**** Bloc de texte ****

Elles estimaient, par ailleurs, qu’A. Soral aurait dû être interpellé séance tenante et incarcéré et considéraient qu’un appel n’est pas suspensif d’un mandat d’arrêt. Selon les associations, « la violation du caractère non suspensif » de l’appel était une « voie de fait » qui rabaissait le parquet au rôle de « supplétif » des avocats d’A. Soral.
On le voit, la polémique fut vive.
Il convient, cependant, de rappeler que le parquet n’avait pas fait appel de la condamnation à un an de prison ferme et que c’est le parquet qui avait engagé les poursuites et requis une peine de prison ferme à l’encontre d’A. Soral[8].
- Soral et D. Viguier avaient, bien évidemment, fait appel du jugement les condamnant. L’avocat de D. Viguier voyant dans le jugement « une atteinte aux droits de la défense » et estimant que « la publication de plaidoirie est une tradition ».
L’arrêt de la Cour d’appel de Paris était donc on ne peut plus attendu…
Examinant les conclusions litigieuses de D. Viguier, la Cour estime que si « les propos incriminés ne remettent pas en cause la réalité de la Shoah », ils « minimisent et banalisent les souffrances des victimes de la Shoah et leurs conditions de vie dans les camps, en présentant la coupe des cheveux et la récupération des chaussures comme normales et justifiées » en éludant « la volonté d’humilier les victimes »[9].
La Cour d’appel de Paris, le 25 juin 2020, a en conséquence, jugé qu’A. Soral, en sa qualité de président de l’association éditrice du site Egalité et Réconciliation, était bien coupable de négationnisme, pour avoir publié ces conclusions, mais elle a rappelé qu’à l’époque des faits l’essayiste maintes fois condamné ne l’était encore qu’à des amendes. Elle l’a donc condamné à cent jours-amendes à 50 euros, soit 5 000 euros d’amende, qui, s’ils ne sont pas payés, se transformeront en emprisonnement. Par ailleurs, en l’absence de peine de prison, elle n’a pas tranché la question du mandat d’arrêt.

**** Données fournies ****

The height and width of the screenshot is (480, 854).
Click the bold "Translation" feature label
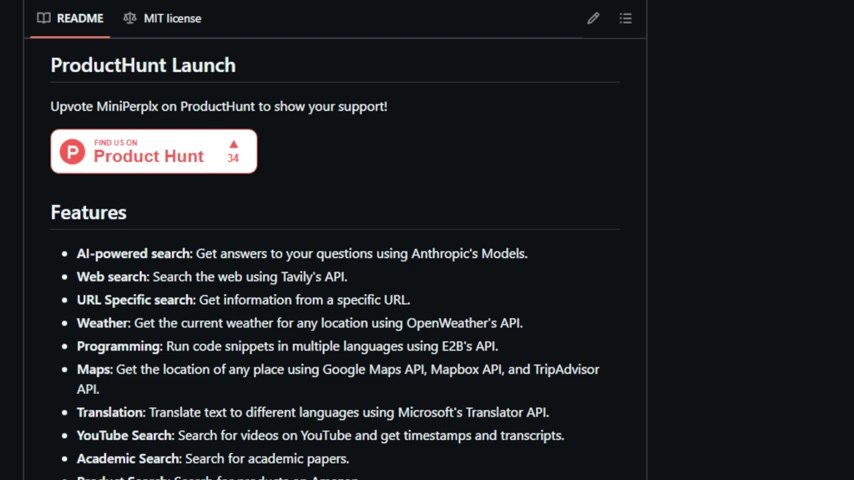[110, 412]
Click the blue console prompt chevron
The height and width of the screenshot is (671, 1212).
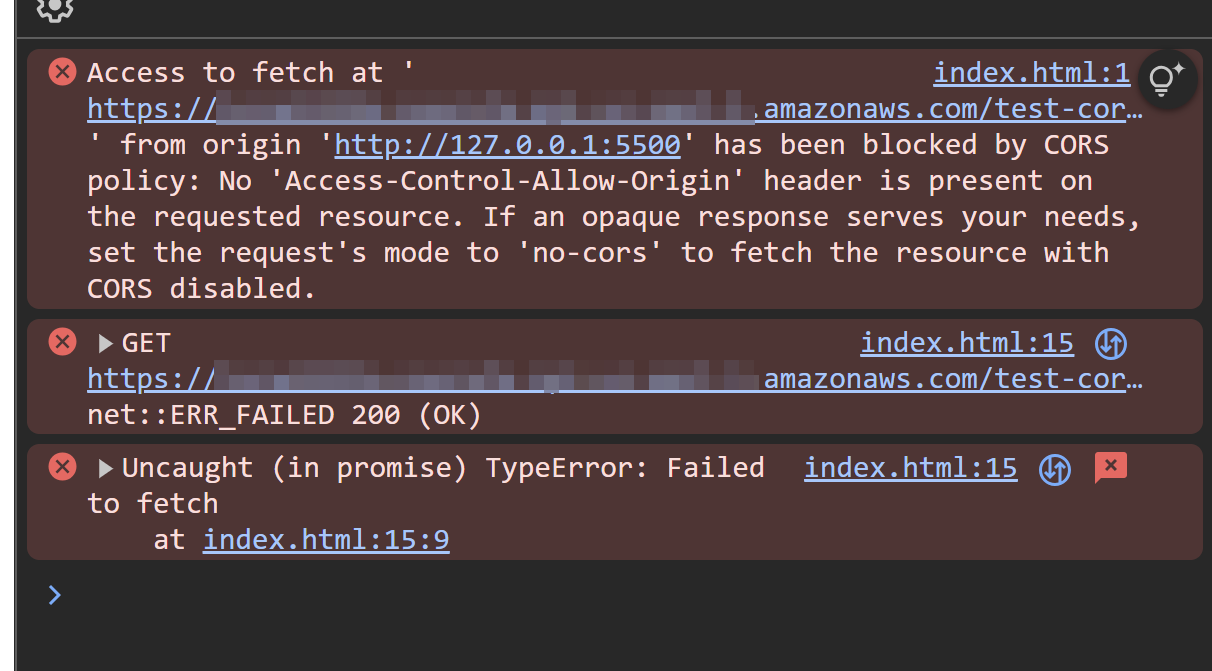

****

→ **Consigne 1**:
Répondez aux questions suivantes d'après le texte sur l'affaire Soral.
(a) Selon les associations, à quel rôle la violation du caractère non suspensif de l'appel rabaissait-elle le parquet ?
(b) À quelle date la Cour d'appel de Paris a-t-elle rendu son arrêt ?
(c) À combien de jours-amendes, et de quel montant chacun, A. Soral a-t-il été condamné par la Cour ?
→ **Consigne 2**: Modifiez le passage du texte sur l'affaire Soral qui s'ouvre sur les mots « On le voit, la » et se termine par « l’encontre d’A. Soral[8]. », en remplaçant « parquet » par « ministère public ».
La liste n'est d'aucune utilité pour ce travail.

→ **Résultat 1**:
(a) Au rôle de « supplétif » des avocats d'A. Soral.
(b) Le 25 juin 2020.
(c) À cent jours-amendes à 50 euros, soit 5 000 euros d'amende.

→ **Résultat 2**:
On le voit, la polémique fut vive.
Il convient, cependant, de rappeler que le ministère public n’avait pas fait appel de la condamnation à un an de prison ferme et que c’est le ministère public qui avait engagé les poursuites et requis une peine de prison ferme à l’encontre d’A. Soral[8].